A second line of argument deployed by minority nationalists, in defence of national communities, involves linking national identity with both personal autonomy and cultural communities. This is the most common argument deployed by liberal nationalists to reconcile liberalism with (non-aggressive) nationalism. This argument works by stressing the close relation of liberalism with the idea of personal autonomy and then examining the conditions under which individuals can be said to be autonomous. A central move in this argument is the claim that culture provides the context from which individuals’ choices about how to live one’s life can be made. According to Kymlicka (1995: 8), ‘individual choice is dependent on the presence of a societal culture, defined by language and history.’ Miller (1995: 85-6) follows the same line: A common culture … gives its bearers … a background against which meaningful choices can be made.’ Culture provides the options from which the individual chooses, and infuses them with meaning, so that self-forming autonomous beings have some conception of value with which to guide their choices.

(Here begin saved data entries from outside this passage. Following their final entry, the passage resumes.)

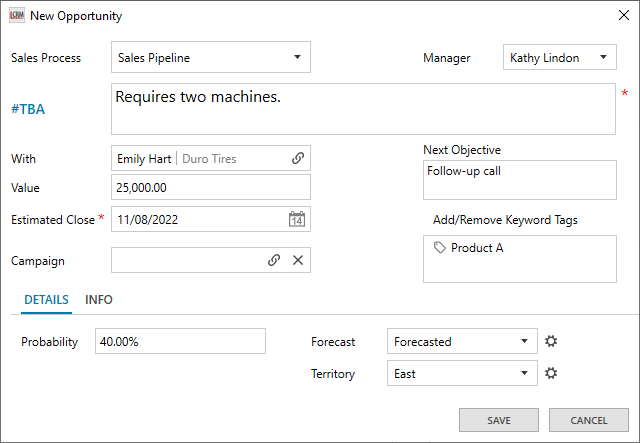This screenshot has height=443, width=640.
Task: Open Forecast settings gear
Action: tap(550, 341)
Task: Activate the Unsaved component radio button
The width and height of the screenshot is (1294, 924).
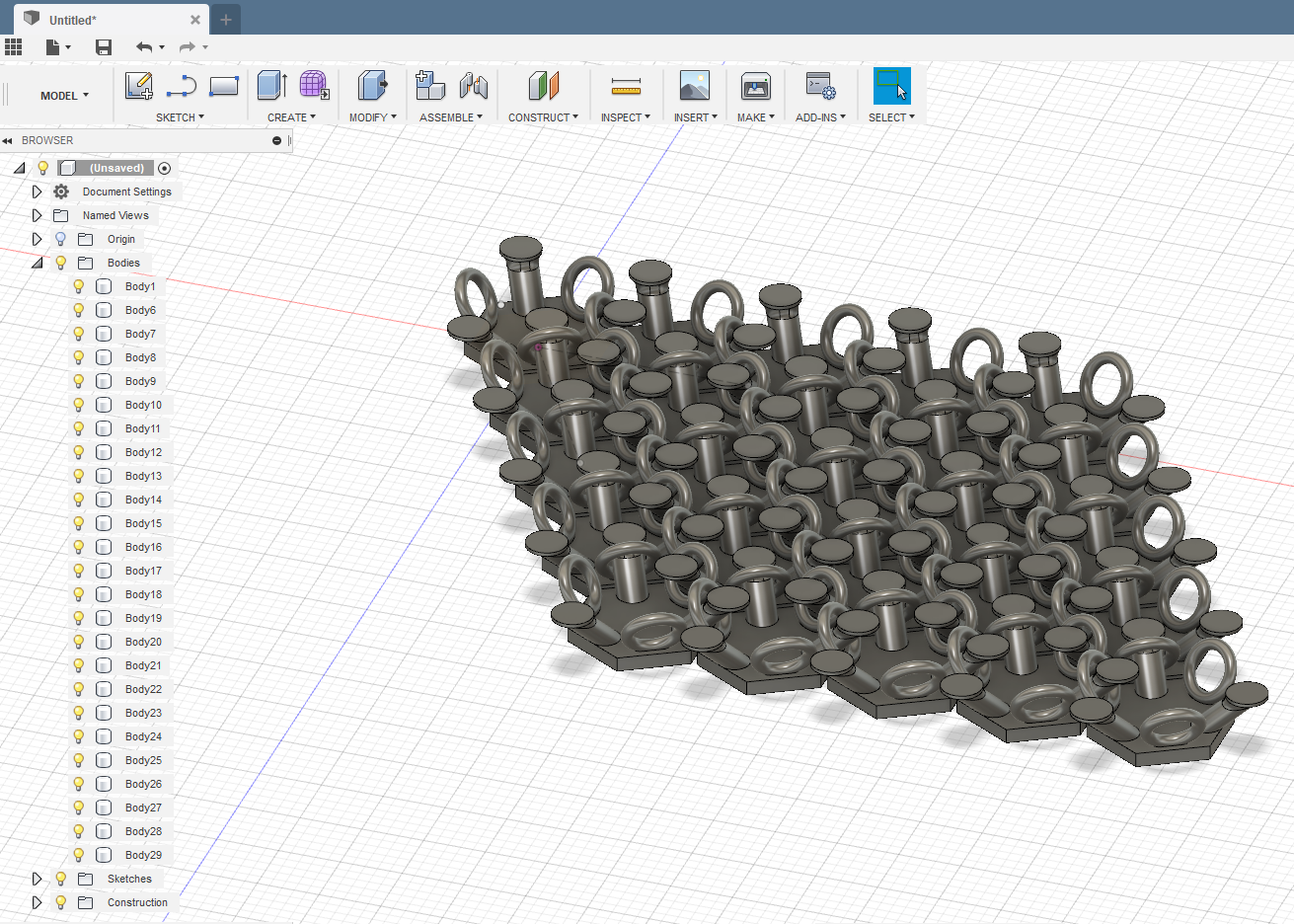Action: (x=165, y=168)
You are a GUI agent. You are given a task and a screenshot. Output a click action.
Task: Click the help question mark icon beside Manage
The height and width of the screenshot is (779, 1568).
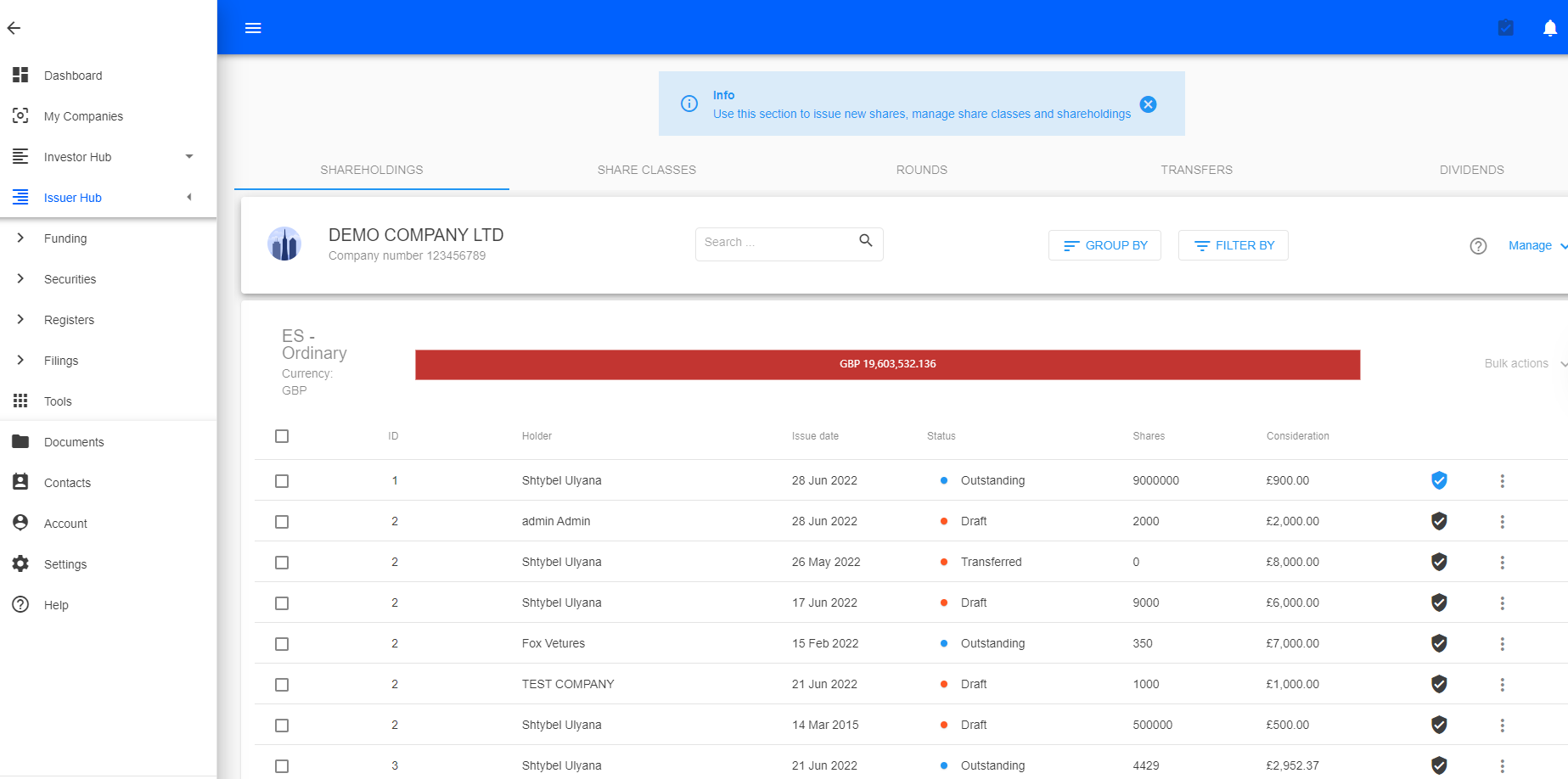[1478, 246]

The next step in the argument is that claim that, since a rich and flourishing culture is an essential condition of the exercise of autonomy, liberals have good reason to adopt measures that would protect culture. At this point, the argument has only shown that the existence of a (or some) flourishing cultural structure is necessary to the exercise of autonomy, but not a particular culture. However, liberal nationalists also make the empirical point that ‘most people have a very strong bond to their own culture’ (Kymlicka 1995: 8). This supports liberal nationalists in their conclusion that different national (or societal) cultures should be supported as a context in which personal autonomy is exercised, and this might involve some protections for culture within the state context, or secession from the state to ensure that the group has the jurisdictional authority to protect its own culture.

This second argument does not use the language of identity, but it does deploy the idea that people generally, as an empirical fact, identify with their own culture. Sometimes that is combined with the idea that there are serious costs involved in leaving one’s own culture and adopting another, which many people might be prepared to bear (immigrants, for example) but which it might be unfair to force people to bear. It is interesting, though, that there is some ambiguity concerning the empirical claim that there are costs attached to changing cultures. It is unclear whether the costs in question are of the more material sort, the kind involved in learning a language, adopting a new cultural repertoire, and so on, or are related to the difficulties involved in changing identities. The idea here is that many identities are formed relation-ally, so that part of what it is to have a Scottish identity, say, is to have a non-English identity, or to have a Canadian identity is to be not American. This means that, as an empirical fact, it is difficult to move from one identity to another, as if one were changing hats. It would not be devastatingly dislocating, in a cultural sense, to leave Canada to live in the United States, or to leave Scotland to live in England, and would not involve the traditional costs involved in learning a new language or new symbolic repertoires. But it may be profoundly difficult for the Scot to think of herself as an Englishwoman, or the Canadian to think of himself as an American. Indeed, the very idea of having an identity of a certain kind suggests that it is conceptually not easy to change one’s identity, and some identities are simply not amenable to being nested in the appropriate way. Interestingly, throughout this argument, there is considerable ambiguity over whether the work is being done by ‘culture,’ or cultural difference; or by the fact that people have an identity of one sort or another.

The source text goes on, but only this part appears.